[Pixel coordinate grounding data]
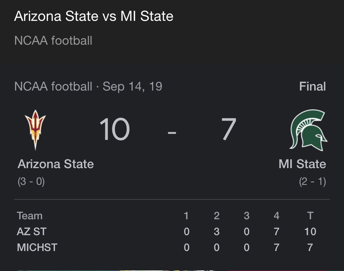Click MICHST fourth quarter score of 7
Image resolution: width=344 pixels, height=271 pixels.
tap(276, 247)
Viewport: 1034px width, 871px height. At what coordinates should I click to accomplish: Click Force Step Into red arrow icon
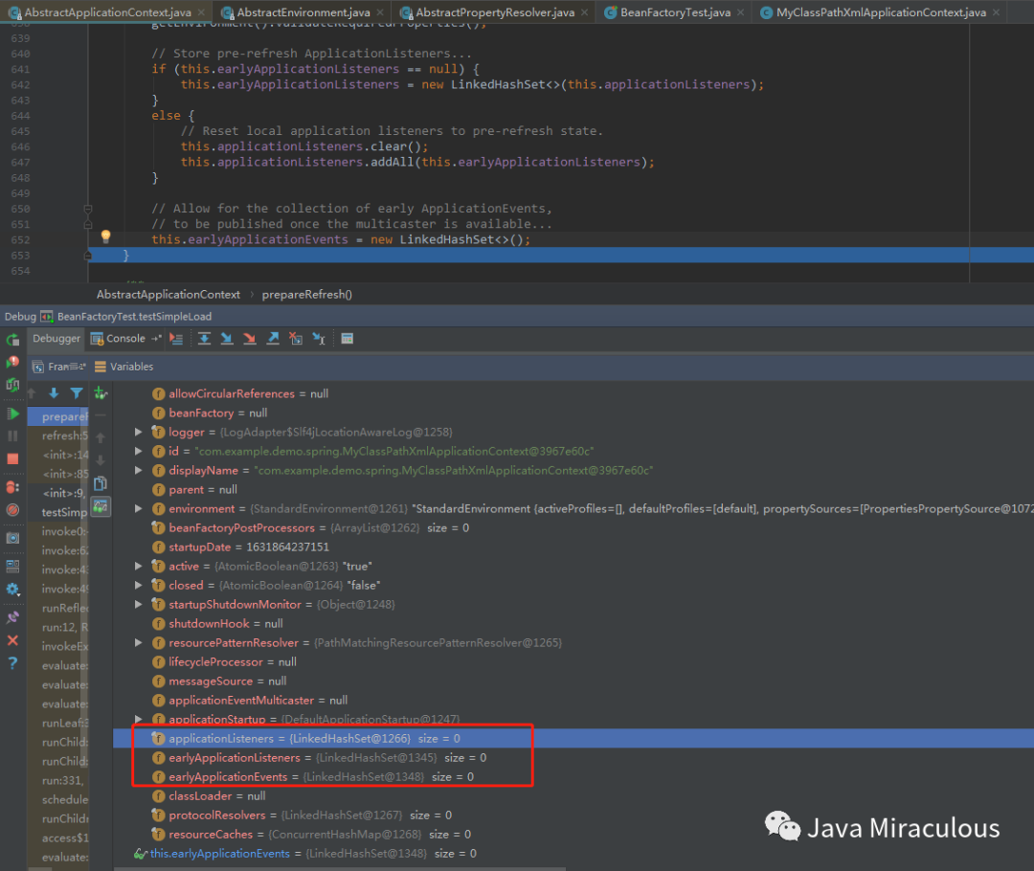pos(250,339)
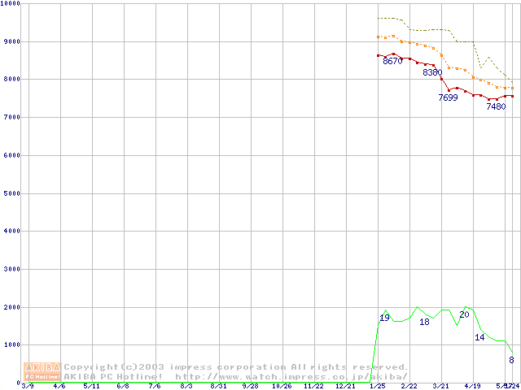This screenshot has height=390, width=521.
Task: Click the 1/25 date on x-axis
Action: point(377,386)
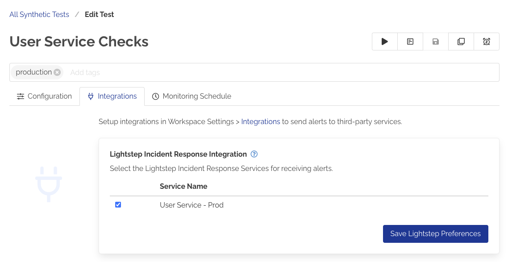Run the synthetic test using the play icon
Viewport: 508px width, 262px height.
pyautogui.click(x=384, y=41)

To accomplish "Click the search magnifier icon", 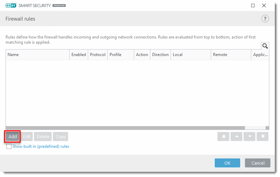I will (x=265, y=46).
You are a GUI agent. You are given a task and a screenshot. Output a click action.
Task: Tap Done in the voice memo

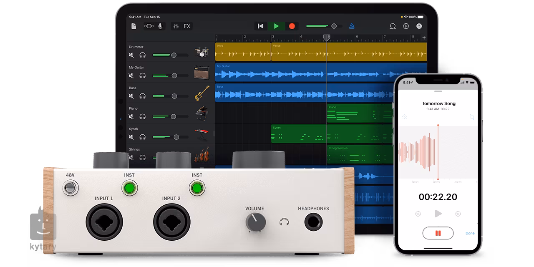470,233
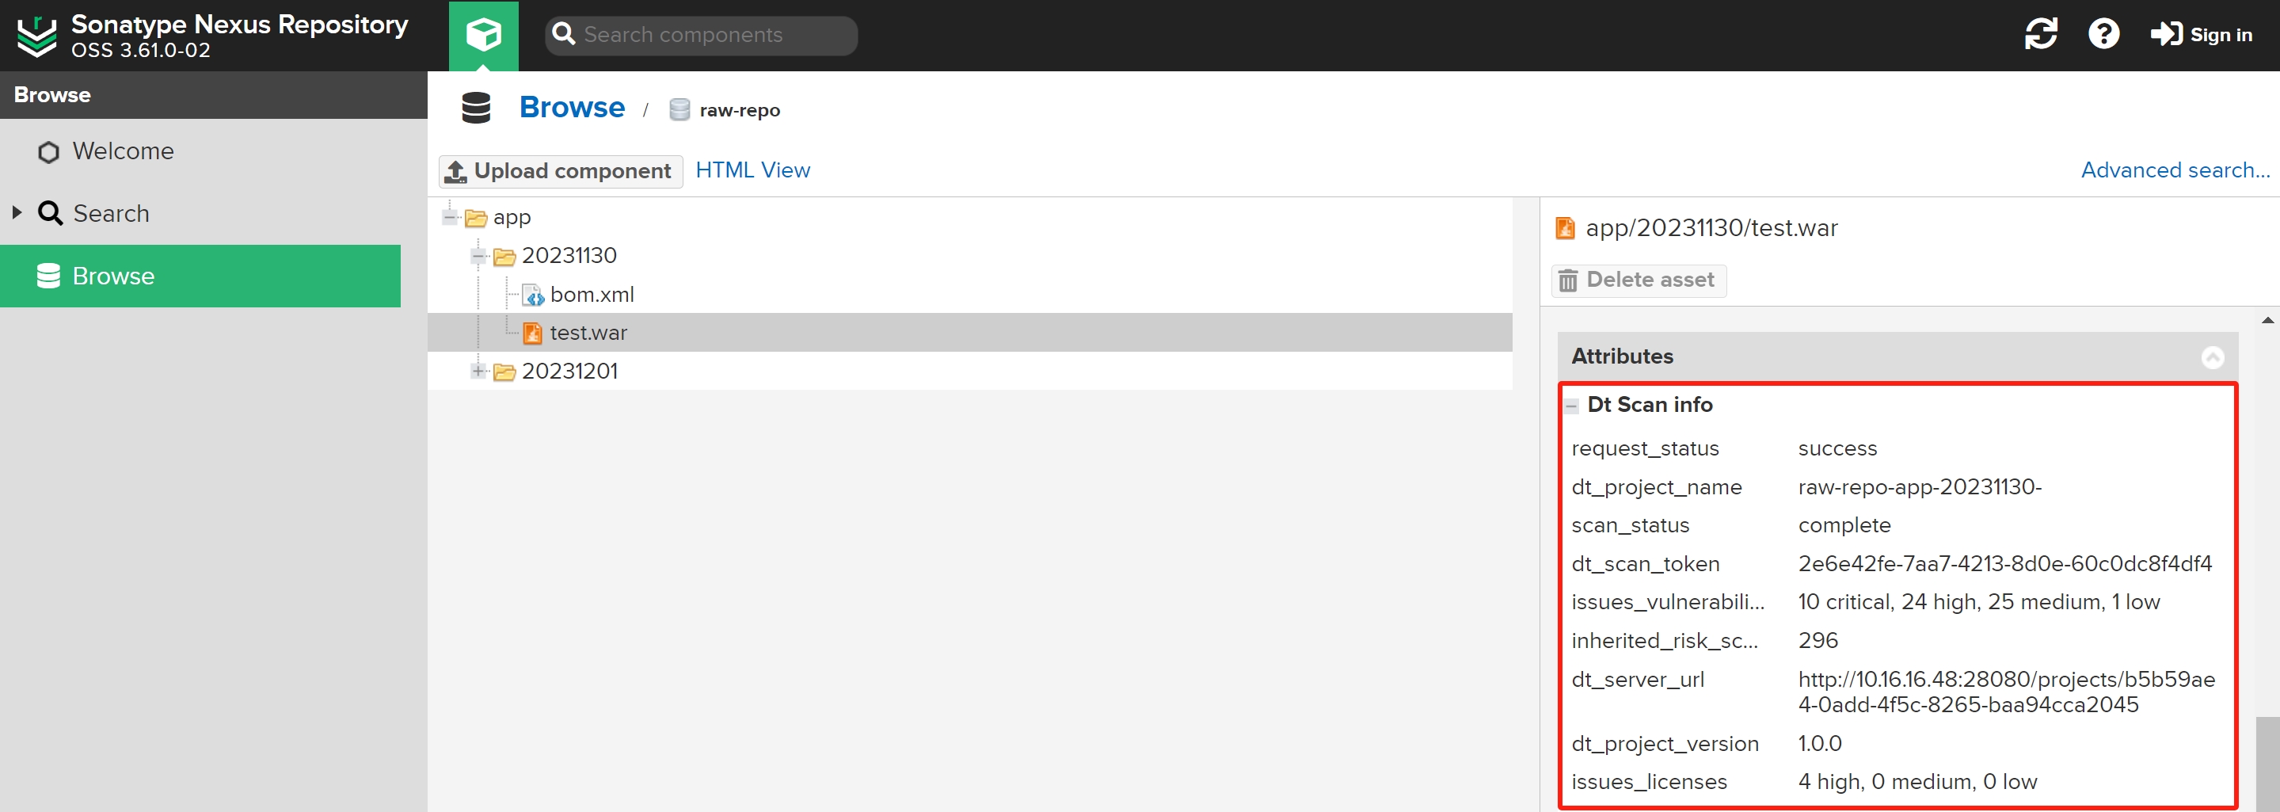Screen dimensions: 2280x812
Task: Click the Upload component button
Action: point(560,171)
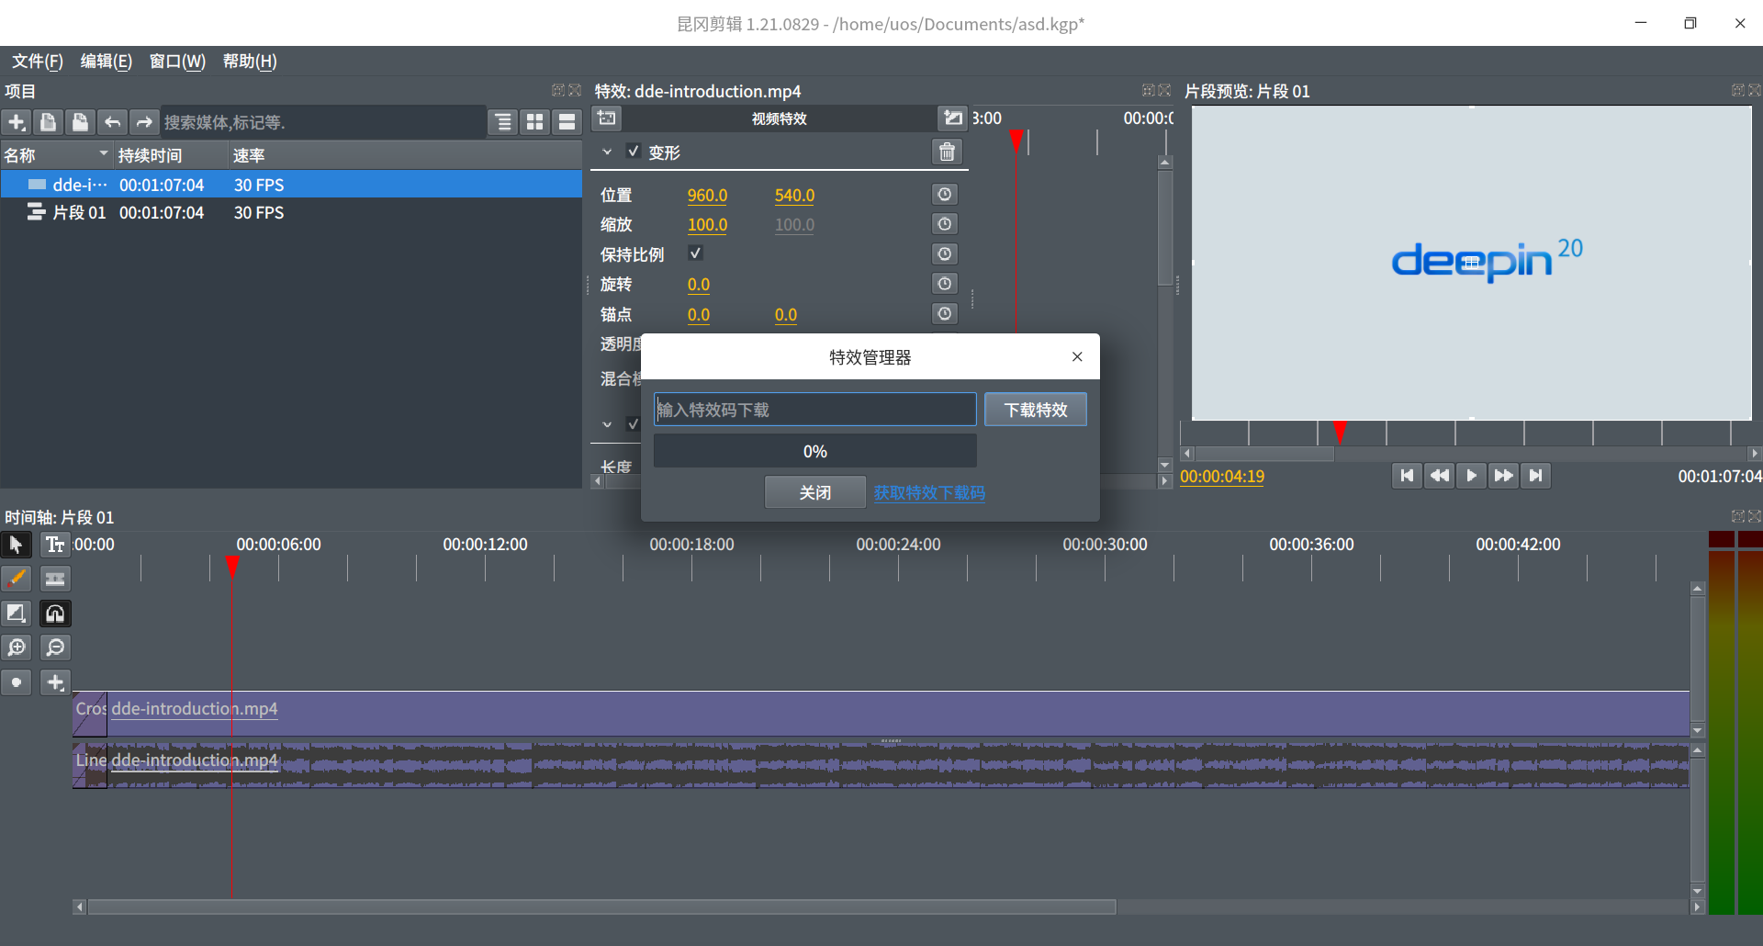Screen dimensions: 1763x946
Task: Disable the 变形 effect checkbox
Action: 633,152
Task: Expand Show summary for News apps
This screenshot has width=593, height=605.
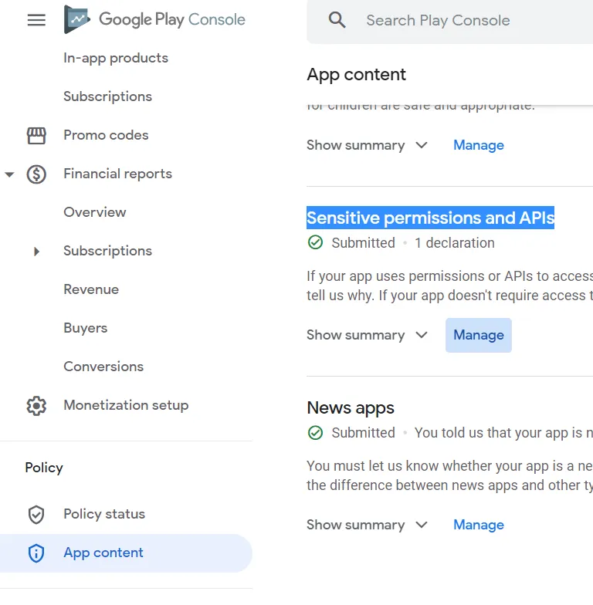Action: pos(367,525)
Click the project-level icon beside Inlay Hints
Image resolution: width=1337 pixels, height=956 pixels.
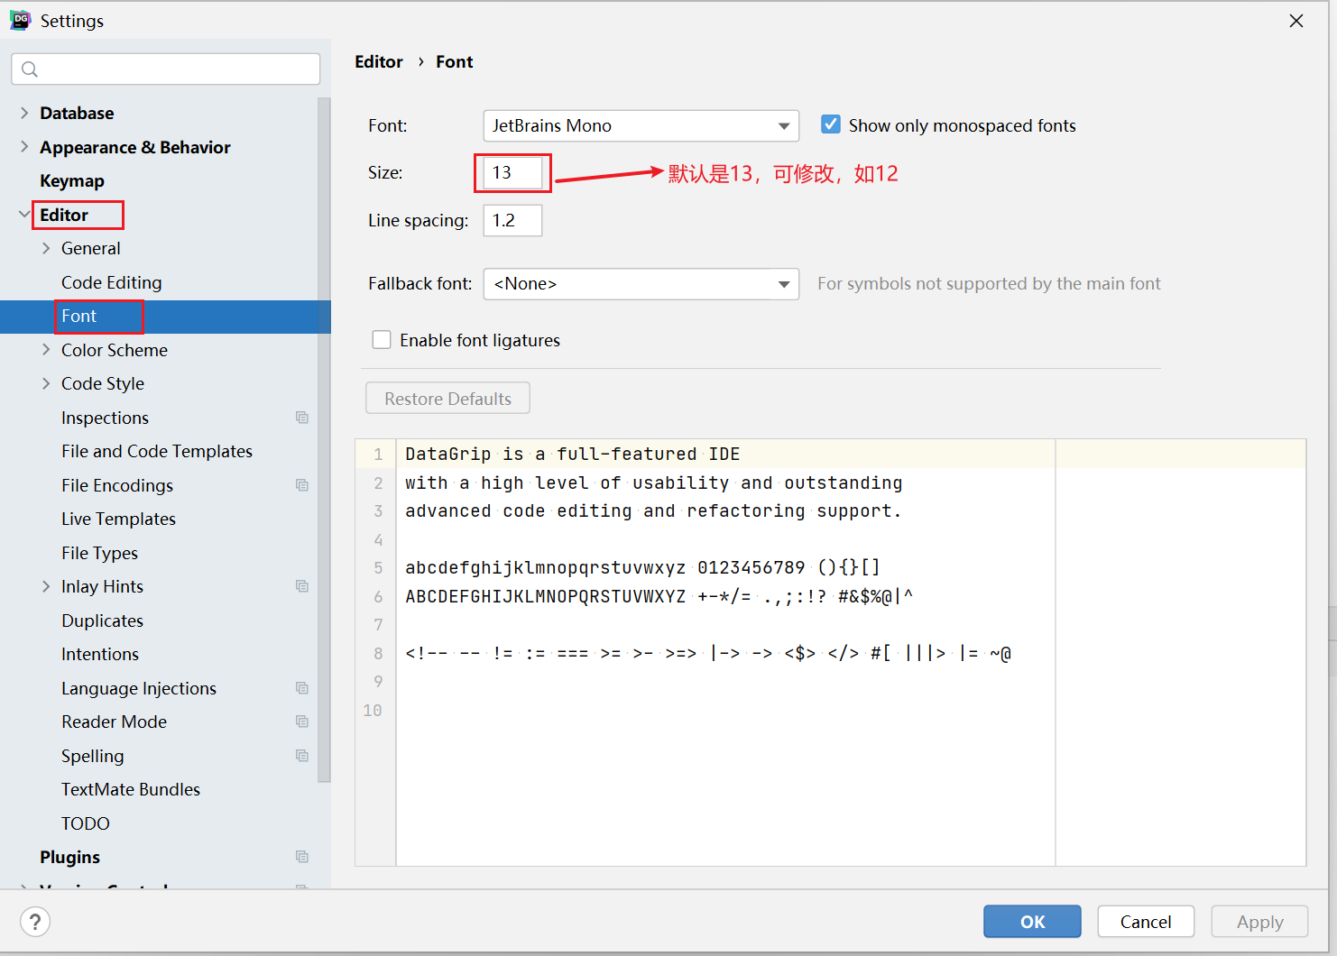pyautogui.click(x=302, y=586)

REQUIRED WORK
Exactly the lines from the one holding "Image resolution: width=1337" to the last line of the records above should be duplicated, with no pictures among them.

PROBLEM SOLUTION
Image resolution: width=1337 pixels, height=956 pixels.
pyautogui.click(x=302, y=586)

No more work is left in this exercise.